LA DATA

2 giugno 1981

«La strada era buia, s’andò al San Camillo/ e lì non l’accettarono forse per l’orario,/ si pregò tutti i santi ma s’andò al San Giovanni/ e lì non lo vollero per lo sciopero».Sono i versi di una canzone, La ballata di Renzo, scritta da un ancora sconosciuto Rino Gaetano dieci anni prima di morire, che continuano a suonare profetici. La notte del 2 giugno 1981, infatti, il cantautore si schianterà  sulla Nomentana con la sua Volvo contro un camion, dopo aver invaso la carreggiata opposta, forse per un colpo di sonno o per un malore.

Gaetano morirà all’alba, dopo che i soccorritori avranno girato pressoché tutti gli ospedali della Capitale venendone respinti per mancanza di posti o perché non sufficientemente attrezzati per i gravi traumi riportati dal cantante nello schianto. Tre degli ospedali che ne rifiutarono il ricovero, erano citati anche nella canzone scritta da giovanissimo, in cui il protagonista, Renzo, viene investito di notte da un’auto e muore dopo essere stato respinto da diversi ospedali.

Una coincidenza, sembrerebbe, se non fosse che dopo la morte di Rino Gaetano emersero molti altri elementi che potevano far pensare a un omicidio mascherato da incidente. Di certo, le indagini si chiusero molto in fretta (malgrado fosse stata fatta anche un’interrogazione parlamentare) e il caso venne archiviato come un tragico destino che aveva strappato al pubblico uno dei più geniali protagonisti della musica italiana, a soli trent’anni.

Furono proprio le canzoni del cantante calabrese trapiantato a Roma, rilette e rivalutate nel corso degli anni, a seminare dubbi sulla fatalità della sua scomparsa. Tra l’altro pochi mesi prima di morire Gaetano era uscito miracolosamente vivo da un altro tremendo incidente: l’auto di un pirata della strada, mai identificato, l’aveva spinto fuori strada mentre viaggiava sulla sua precedente Volvo, che era andata completamente distrutta.

Leggendo i testi apparentemente pieni di nonsense delle canzoni di Rino, si trovano riferimenti più o meno espliciti a personaggi e a situazioni politiche dell’epoca. Tra le ipotesi mai del tutto confutate, vi è quella che voleva il cantante vicino a una loggia massonica occulta, forse l’ordine della Rosa Rossa, di cui aveva conosciuto segreti che si era divertito a divulgare con le sue canzoni, sia pure in forma mascherata ed ellittica. Un errore che gli sarebbe costato caro, anche se non c’è nulla di più scontato per un cantautore  che mettersi a “cantare”.

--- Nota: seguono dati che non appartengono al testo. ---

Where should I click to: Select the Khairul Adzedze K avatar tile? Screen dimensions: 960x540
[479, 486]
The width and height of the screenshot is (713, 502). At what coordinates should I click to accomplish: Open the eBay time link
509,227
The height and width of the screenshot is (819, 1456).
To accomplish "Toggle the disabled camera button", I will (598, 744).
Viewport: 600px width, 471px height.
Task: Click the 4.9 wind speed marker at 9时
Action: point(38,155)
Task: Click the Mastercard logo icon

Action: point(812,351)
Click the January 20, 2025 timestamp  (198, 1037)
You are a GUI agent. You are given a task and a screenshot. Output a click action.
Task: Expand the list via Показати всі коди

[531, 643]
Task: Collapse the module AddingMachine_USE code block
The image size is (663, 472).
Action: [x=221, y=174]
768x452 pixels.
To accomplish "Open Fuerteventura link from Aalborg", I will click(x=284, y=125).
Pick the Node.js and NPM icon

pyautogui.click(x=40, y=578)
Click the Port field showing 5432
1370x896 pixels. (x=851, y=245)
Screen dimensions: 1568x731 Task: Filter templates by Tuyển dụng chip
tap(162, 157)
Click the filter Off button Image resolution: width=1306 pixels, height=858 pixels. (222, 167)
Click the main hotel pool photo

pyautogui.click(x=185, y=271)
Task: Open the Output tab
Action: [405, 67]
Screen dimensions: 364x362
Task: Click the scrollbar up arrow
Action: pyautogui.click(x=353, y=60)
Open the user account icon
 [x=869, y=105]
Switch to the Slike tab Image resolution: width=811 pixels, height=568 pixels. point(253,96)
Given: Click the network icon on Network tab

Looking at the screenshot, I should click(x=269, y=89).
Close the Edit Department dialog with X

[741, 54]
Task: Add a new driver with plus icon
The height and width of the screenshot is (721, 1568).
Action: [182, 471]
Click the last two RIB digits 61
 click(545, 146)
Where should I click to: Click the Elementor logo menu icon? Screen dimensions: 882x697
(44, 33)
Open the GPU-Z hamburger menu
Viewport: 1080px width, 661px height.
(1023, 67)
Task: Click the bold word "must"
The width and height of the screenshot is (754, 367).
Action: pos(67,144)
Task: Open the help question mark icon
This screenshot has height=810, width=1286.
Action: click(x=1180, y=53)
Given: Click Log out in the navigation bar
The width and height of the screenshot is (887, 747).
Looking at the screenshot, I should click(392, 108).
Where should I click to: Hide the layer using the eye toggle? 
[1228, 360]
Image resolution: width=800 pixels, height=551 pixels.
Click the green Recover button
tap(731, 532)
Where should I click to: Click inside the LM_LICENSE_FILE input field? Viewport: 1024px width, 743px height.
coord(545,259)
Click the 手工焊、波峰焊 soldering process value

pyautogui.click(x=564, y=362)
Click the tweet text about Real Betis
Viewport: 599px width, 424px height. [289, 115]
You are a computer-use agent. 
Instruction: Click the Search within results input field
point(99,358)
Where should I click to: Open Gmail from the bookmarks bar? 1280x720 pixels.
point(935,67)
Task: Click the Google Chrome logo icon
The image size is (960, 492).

Allusioni a misteri della Repubblica (che si festeggiava proprio il giorno della sua morte), frasi criptiche, chiamate in causa con tanto di nomi e cognomi di personaggi viventi della cultura e della politica (tra cui alcuni che si scoprirà solo in seguito appartenere alla Loggia P2 di Licio Gelli), uno stile buffonesco tipico di chi maschera la realtà dietro a uno sberleffo.

Ma, dunque, Rino Gaetano sarebbe stato preveggente sulla propria sorte? O piuttosto rimase vittima di un piano omicida costruito nei minimi dettagli attingendo proprio alla sua produzione, con l’ampio utilizzo di simbologie tipiche di certi ambienti coperti? O la sua fine doveva servire da monito per altri? Questo potrebbe restare un cold case in eterno.

Nel 1979, durante un concerto a Capocotta (sulla cui spiaggia venne rinvenuto il cadavere della giovane Wilma Montesi, vicenda che diede vita a uno dei maggiori scandali politici del dopoguerra) Rino Gaetano pronunciò queste parole, dimostrando di riuscire a guardare molto bene nel futuro: «C’è qualcuno che vuole mettermi il bavaglio! Io non li temo! Non ci riusciranno! Sento che, in futuro, le mie canzoni saranno cantate dalle prossime generazioni! Che, grazie alla comunicazione di massa, capiranno che cosa voglio dire questa sera! Capiranno e apriranno gli occhi, anziché averli pieni di sale! E si chiederanno cosa succedeva sulla spiaggia di Capocotta».